* _Dataset excerpts_:
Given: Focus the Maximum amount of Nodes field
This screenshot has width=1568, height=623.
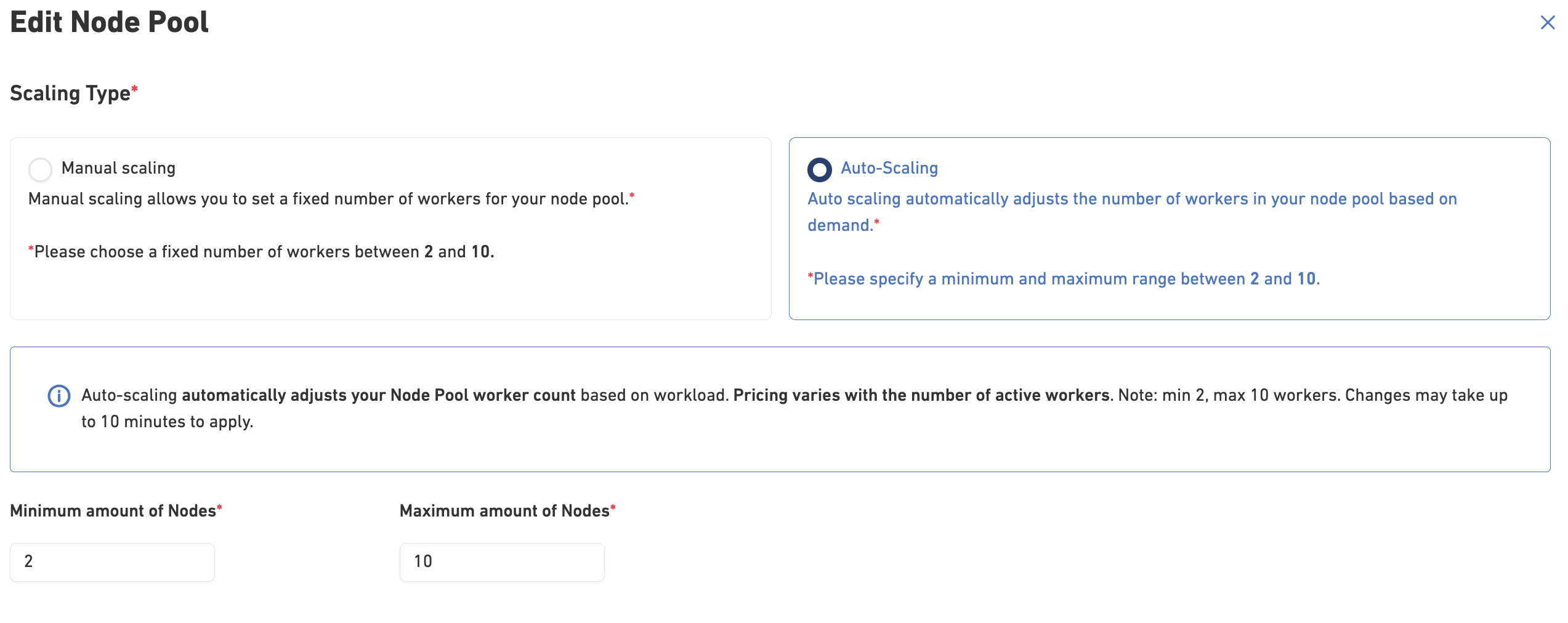Looking at the screenshot, I should click(501, 561).
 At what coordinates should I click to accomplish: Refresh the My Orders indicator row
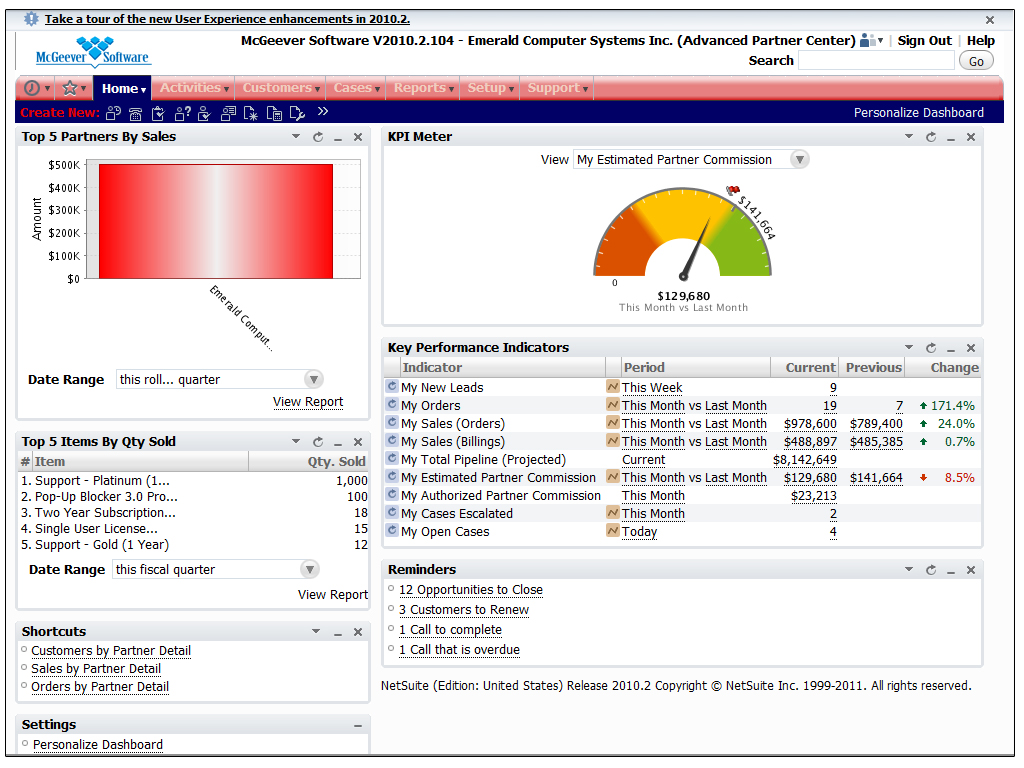coord(392,406)
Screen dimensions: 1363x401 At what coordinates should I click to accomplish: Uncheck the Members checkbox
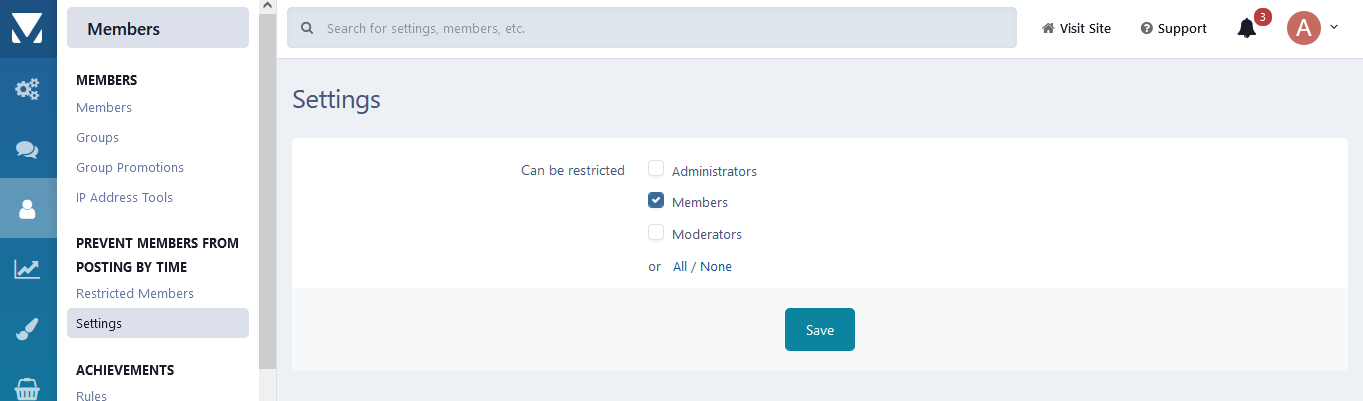(656, 201)
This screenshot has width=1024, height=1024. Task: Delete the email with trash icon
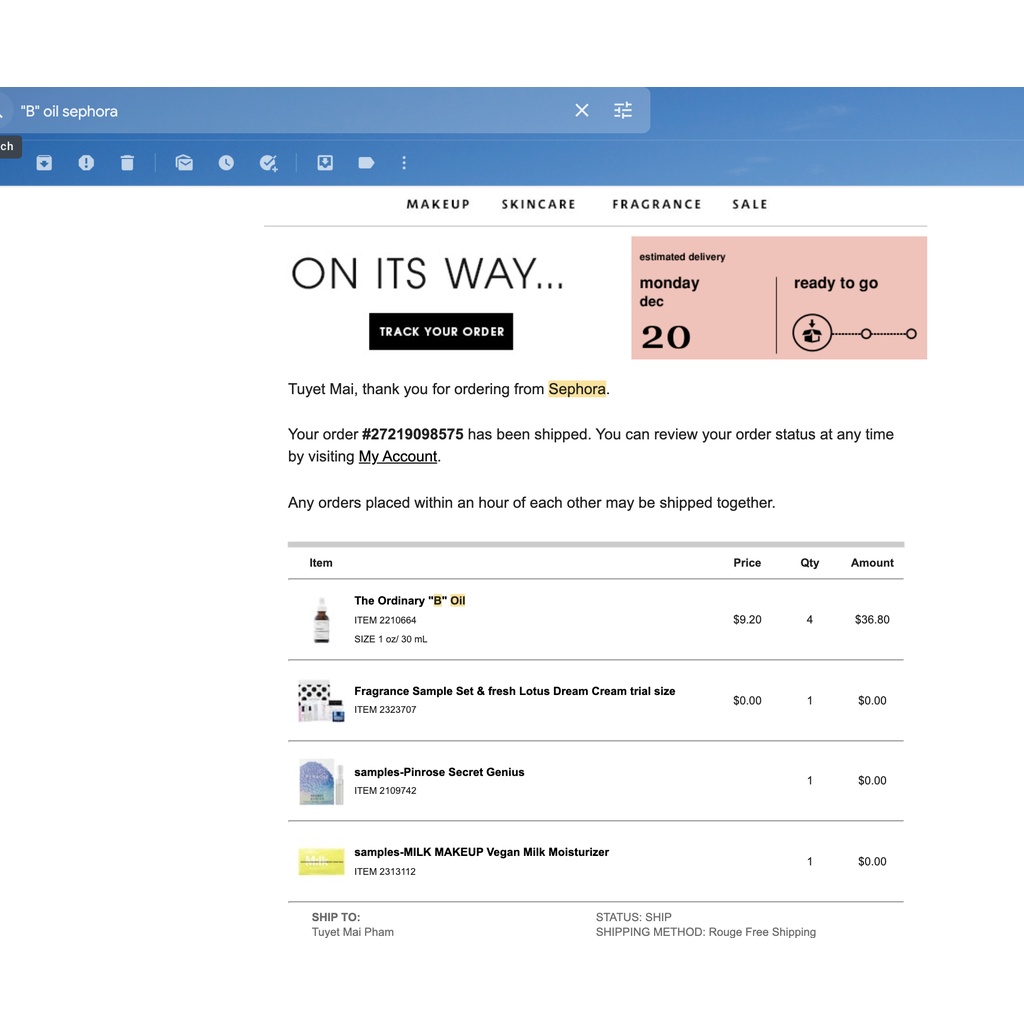click(127, 163)
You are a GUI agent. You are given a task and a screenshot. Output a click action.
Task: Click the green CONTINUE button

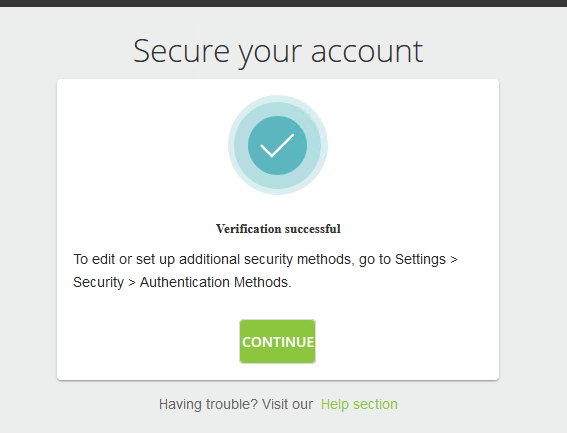277,341
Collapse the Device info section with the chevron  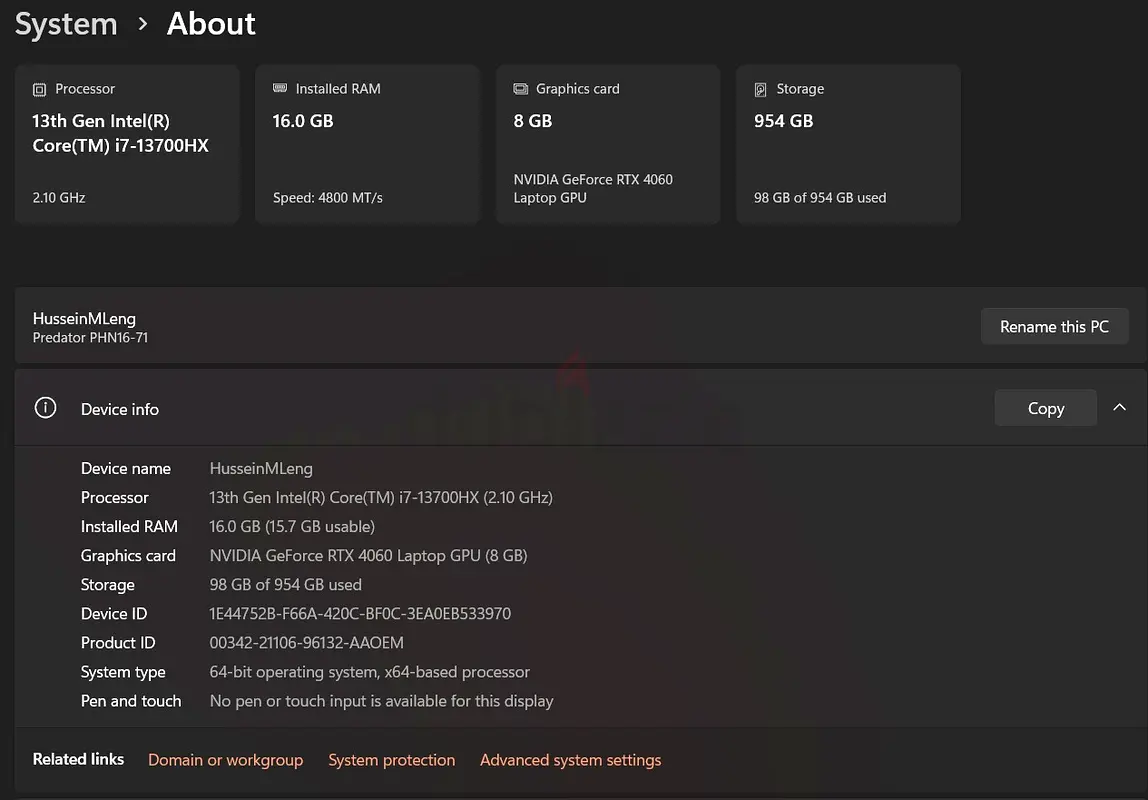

* _Work item_:
Nothing should appear in the reply except the lines from the start of the listing above through the line with "You are a GUI", repeated exactly and free of pictures.

* _Response box_:
Given: Focus the Maximum amount of Nodes field
This screenshot has width=1568, height=623.
Looking at the screenshot, I should click(501, 561).
 At what coordinates should I click to accomplish: Refresh the My Orders indicator row
coord(392,406)
Screen dimensions: 1363x401 At what coordinates should I click to accomplish: Uncheck the Members checkbox
(656, 201)
This screenshot has width=1024, height=1024. Task: Delete the email with trash icon
click(127, 163)
You are a GUI agent. You are given a task and a screenshot. Output a click action.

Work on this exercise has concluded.